Yeah, so we we look at all the dials and you know, the one would be main Street, whether it be the consumer or small business. Uh the consumer, um we are seeing a slight uptick in terms of loan balances for credit cards, uh but nothing in terms of delinquencies that is alarming. Uh and we look at all the banks every quarter. Uh secondly, for small business, uh we're not seeing anything that would at this point suggest that uh the businesses are not viable. And uh as it relates to corporates, they're on the sidelines as is financial sponsors or private equity. They're both needed for the capital markets. Uh CEO confidence probably is lower. Uh they're not really sure how much they want to commit for capital and go to the markets. Um I I think the consensus of analysts is it's a second half story. It it reminds me when we were in COVID at the beginning uh with the capital markets and investment banking. And by the way, the only thing that was down a lot was equity underwriting. Uh M&A and debt underwriting was still uh double digits and positives.
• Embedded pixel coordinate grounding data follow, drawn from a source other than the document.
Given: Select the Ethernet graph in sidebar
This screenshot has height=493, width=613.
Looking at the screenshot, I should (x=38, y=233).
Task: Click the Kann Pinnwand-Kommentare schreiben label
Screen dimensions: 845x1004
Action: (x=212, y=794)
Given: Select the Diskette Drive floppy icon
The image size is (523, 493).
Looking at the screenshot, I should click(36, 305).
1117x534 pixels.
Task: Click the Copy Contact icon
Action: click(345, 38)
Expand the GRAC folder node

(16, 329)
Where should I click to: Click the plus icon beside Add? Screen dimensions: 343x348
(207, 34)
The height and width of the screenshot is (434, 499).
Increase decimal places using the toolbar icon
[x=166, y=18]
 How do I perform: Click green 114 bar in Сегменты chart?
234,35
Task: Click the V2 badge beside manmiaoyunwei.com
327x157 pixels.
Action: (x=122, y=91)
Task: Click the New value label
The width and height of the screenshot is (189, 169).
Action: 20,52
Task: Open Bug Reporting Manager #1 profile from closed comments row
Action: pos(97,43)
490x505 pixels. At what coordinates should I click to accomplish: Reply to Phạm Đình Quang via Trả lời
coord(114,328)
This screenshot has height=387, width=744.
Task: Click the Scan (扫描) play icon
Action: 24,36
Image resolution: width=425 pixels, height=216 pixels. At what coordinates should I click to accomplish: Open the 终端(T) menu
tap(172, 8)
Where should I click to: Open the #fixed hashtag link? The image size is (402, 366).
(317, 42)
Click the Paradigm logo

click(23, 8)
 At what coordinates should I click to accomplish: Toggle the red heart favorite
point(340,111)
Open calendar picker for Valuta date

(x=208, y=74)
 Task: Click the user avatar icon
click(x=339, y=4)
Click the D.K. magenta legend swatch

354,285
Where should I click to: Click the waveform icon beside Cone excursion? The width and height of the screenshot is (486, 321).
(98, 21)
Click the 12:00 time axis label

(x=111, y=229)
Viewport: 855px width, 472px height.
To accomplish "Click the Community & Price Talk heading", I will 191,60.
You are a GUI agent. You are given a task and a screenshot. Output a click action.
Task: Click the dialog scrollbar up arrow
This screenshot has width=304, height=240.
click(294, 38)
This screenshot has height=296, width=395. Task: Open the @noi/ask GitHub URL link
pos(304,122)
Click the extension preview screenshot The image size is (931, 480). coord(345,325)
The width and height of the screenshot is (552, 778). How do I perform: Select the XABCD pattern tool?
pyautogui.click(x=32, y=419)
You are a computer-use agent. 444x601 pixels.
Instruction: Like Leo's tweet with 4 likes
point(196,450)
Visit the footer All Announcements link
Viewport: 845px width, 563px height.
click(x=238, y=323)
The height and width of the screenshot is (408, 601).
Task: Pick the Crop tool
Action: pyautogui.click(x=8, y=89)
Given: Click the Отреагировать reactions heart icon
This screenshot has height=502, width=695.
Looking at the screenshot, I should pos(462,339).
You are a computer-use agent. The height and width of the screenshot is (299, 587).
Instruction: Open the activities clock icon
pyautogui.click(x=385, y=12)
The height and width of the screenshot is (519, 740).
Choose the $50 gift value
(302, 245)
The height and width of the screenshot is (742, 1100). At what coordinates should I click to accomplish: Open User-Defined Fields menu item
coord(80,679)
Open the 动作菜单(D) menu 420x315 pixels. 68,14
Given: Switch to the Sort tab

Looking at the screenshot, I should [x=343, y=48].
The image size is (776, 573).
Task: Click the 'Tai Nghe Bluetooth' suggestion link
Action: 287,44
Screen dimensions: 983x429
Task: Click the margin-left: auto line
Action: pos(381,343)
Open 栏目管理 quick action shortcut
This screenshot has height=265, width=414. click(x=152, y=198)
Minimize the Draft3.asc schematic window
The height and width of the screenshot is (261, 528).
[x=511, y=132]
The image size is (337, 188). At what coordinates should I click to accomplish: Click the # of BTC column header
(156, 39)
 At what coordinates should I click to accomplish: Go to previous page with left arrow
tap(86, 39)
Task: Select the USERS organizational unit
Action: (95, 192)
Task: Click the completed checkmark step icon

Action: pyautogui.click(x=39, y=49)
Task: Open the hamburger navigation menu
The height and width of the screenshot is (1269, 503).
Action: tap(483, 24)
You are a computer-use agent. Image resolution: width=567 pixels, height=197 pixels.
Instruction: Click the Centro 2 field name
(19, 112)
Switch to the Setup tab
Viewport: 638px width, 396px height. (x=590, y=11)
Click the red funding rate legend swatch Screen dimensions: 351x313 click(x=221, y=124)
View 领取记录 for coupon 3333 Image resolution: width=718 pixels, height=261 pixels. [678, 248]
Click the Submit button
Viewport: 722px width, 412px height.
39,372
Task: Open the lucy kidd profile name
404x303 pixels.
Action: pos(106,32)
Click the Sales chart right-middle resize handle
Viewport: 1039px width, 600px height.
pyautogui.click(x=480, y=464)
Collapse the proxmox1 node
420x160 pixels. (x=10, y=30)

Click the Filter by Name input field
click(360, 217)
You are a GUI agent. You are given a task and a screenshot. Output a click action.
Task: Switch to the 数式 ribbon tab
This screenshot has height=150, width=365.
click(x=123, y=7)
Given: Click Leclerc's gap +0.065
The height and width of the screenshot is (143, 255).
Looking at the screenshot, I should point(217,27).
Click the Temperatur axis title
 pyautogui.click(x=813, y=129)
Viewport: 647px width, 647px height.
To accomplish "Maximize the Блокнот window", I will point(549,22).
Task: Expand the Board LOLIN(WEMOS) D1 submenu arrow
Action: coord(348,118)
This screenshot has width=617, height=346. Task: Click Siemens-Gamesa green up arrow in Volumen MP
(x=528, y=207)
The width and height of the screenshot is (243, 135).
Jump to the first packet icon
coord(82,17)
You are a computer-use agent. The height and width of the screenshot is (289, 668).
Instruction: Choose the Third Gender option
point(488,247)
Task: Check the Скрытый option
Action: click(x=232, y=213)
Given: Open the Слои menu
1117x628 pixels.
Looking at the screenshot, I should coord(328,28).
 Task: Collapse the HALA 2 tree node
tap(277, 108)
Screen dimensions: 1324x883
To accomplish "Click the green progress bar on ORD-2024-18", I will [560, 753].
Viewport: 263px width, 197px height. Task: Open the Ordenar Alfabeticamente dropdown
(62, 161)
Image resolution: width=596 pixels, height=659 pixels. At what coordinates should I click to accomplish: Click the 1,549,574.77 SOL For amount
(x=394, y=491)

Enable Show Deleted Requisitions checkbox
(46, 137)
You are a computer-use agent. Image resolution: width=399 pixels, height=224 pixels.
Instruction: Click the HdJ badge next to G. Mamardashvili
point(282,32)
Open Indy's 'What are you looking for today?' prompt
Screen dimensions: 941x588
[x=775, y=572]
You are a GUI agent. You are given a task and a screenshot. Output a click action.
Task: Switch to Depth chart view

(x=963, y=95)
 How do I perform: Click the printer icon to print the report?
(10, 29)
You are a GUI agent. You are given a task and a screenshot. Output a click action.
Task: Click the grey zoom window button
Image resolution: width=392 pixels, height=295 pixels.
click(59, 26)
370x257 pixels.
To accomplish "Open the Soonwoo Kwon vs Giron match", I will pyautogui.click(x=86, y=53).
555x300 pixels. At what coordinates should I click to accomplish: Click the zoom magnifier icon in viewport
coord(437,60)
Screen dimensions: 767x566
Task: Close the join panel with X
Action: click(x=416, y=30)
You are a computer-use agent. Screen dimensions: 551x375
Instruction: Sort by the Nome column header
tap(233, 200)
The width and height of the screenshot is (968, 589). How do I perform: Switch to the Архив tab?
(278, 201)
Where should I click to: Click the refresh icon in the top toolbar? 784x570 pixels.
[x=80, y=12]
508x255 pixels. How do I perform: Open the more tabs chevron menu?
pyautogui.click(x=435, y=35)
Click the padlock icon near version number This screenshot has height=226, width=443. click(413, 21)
But when I reminds me of of that time with COVID, whether an analyst would say, in this case second half 25, is it going to be V-shaped or U-shaped? And that's really what we're playing around. If you're really bearish on the geopolitical scenario, you're saying that uh things are not going to be good for all this year and I'm going to be conservative, maybe there's an uptick next year. I I don't think that's the case. What we got in the results, I think is um certainly that these are durable great franchises uh for investors, they represent core holdings. Um and the other aspect, we're overweight on the financial sector is that many of these banks have more durable recurring revenue from uh wealth management and asset management and some principle investments. So yeah, are we concerned? Of course. Uh but these are some of the best franchises we have in the United States.